Urgency has never been an issue for Bellamy. Growing up in Teignmouth (population 15,000), playing in a band seemed the only possibility for a life that offered greater thrills than eating the magic mushrooms that grew in the moors surrounding the town.

“There’s not that much constructive to do there,” says the singer, whose plumber father George played guitar on the first song by a British band to reach No. 1 in the U.S. (“Telstar,” by the Tornados, in 1962). “I met Chris and Dom in school, and they felt the same way. When we were about 13, I wormed my way into Dom’s band. We got Chris to switch from drums to bass. Straightaway, we all had this belief in what we were doing.”

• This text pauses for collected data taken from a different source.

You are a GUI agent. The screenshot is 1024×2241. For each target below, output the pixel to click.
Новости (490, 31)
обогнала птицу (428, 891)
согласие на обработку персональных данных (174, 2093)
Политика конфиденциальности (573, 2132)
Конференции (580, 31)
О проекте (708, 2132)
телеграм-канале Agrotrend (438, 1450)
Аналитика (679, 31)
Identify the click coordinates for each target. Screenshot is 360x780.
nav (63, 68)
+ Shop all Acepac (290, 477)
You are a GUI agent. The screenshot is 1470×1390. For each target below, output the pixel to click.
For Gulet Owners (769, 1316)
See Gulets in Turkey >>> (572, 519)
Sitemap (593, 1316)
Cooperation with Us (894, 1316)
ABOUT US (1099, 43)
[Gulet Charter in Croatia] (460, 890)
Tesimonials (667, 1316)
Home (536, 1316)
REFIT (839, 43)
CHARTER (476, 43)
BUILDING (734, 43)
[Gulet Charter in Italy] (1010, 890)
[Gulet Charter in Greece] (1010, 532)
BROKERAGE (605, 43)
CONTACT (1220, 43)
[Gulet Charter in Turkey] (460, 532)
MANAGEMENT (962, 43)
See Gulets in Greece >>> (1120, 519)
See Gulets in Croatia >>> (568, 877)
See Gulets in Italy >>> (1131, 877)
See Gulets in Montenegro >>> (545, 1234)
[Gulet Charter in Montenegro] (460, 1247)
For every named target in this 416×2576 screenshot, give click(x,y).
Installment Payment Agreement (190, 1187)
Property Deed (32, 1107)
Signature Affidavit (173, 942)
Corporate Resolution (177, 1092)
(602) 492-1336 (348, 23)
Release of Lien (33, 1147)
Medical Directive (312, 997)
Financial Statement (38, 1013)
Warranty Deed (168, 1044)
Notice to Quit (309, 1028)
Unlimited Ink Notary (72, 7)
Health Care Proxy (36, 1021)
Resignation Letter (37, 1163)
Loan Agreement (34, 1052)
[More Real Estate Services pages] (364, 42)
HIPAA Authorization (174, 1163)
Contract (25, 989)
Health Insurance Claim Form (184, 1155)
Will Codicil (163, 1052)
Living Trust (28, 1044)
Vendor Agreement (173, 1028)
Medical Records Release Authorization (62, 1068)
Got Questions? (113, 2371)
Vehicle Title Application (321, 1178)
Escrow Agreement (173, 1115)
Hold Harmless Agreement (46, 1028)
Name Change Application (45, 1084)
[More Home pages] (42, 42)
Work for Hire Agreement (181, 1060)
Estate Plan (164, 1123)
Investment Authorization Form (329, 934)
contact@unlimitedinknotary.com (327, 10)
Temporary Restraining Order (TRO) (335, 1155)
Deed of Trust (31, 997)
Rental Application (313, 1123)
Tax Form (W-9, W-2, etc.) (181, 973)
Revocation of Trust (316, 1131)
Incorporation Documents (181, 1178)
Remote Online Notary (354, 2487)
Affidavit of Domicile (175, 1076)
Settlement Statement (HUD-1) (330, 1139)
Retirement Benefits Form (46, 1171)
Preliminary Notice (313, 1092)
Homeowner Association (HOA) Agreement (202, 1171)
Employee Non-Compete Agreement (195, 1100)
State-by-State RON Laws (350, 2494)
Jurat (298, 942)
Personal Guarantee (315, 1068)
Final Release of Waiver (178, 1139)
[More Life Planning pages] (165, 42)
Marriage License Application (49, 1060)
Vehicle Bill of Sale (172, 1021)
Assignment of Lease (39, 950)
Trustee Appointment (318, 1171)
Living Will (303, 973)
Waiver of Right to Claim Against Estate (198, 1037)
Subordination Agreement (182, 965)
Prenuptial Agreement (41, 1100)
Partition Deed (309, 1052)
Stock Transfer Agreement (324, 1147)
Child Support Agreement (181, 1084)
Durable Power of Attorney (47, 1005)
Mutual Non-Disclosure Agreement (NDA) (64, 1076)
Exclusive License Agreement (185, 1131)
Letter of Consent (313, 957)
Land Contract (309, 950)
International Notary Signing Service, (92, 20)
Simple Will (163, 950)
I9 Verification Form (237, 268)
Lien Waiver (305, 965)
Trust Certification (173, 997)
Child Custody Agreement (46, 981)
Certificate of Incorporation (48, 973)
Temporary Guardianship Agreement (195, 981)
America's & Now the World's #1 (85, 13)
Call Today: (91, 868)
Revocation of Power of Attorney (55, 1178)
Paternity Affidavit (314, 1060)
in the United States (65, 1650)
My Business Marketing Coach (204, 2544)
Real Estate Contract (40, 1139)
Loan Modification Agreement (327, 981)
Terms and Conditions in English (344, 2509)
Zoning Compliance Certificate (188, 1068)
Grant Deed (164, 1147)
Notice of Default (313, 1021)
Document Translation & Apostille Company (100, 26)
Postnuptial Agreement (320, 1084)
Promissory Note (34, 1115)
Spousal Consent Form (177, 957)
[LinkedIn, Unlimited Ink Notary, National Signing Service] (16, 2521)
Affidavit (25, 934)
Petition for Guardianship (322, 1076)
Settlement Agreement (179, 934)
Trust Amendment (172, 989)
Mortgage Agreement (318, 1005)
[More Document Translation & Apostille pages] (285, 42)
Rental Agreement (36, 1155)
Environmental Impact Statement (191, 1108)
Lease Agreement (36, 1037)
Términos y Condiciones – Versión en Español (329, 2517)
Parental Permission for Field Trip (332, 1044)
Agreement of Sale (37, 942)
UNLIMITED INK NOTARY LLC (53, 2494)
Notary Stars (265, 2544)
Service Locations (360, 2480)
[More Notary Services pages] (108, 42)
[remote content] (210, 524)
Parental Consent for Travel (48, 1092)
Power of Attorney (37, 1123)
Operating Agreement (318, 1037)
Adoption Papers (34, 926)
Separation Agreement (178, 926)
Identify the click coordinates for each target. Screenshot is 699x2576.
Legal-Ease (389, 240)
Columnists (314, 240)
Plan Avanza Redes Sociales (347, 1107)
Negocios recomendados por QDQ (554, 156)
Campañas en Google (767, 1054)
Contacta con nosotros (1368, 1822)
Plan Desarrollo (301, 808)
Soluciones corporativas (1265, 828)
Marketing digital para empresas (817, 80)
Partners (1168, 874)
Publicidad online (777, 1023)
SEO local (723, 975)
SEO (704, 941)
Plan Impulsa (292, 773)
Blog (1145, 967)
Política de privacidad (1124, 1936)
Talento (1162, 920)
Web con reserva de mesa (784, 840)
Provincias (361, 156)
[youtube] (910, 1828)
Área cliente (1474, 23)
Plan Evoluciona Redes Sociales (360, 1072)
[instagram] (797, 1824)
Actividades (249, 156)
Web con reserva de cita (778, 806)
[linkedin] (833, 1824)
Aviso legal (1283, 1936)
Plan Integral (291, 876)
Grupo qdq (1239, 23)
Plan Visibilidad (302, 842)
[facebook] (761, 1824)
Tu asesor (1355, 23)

A steady series of gigs in friends’ basements, during which they mixed originals in with Sonic Youth and Primus covers, gave them the courage to enter a local battle of the bands. They called themselves Rocket Baby Dolls, teased their hair, slapped white pancake makeup on their faces, smashed their instruments, and won.

“We beat some serious musicians,” recalls Bellamy over the din of late-afternoon traffic. “People who played Pink Floyd covers and things like that. We thought we were going there to take the piss out of the competition. To end up winning made us think that we had something to offer as a band.”

Soon, they drew the attention of Dennis Smith, who ran Sawmills, a nearby studio where Oasis cut Definitely Maybe, and who would record the band’s debut EP in 1998.

“Even when they were kids, there was a focus to what they were doing that all great bands have,” says Smith, who also served as their first manager. “They were so single-minded, there was no Plan B. They didn’t go to college. The only thing they needed was time to develop.”

They would get it. But not by choice.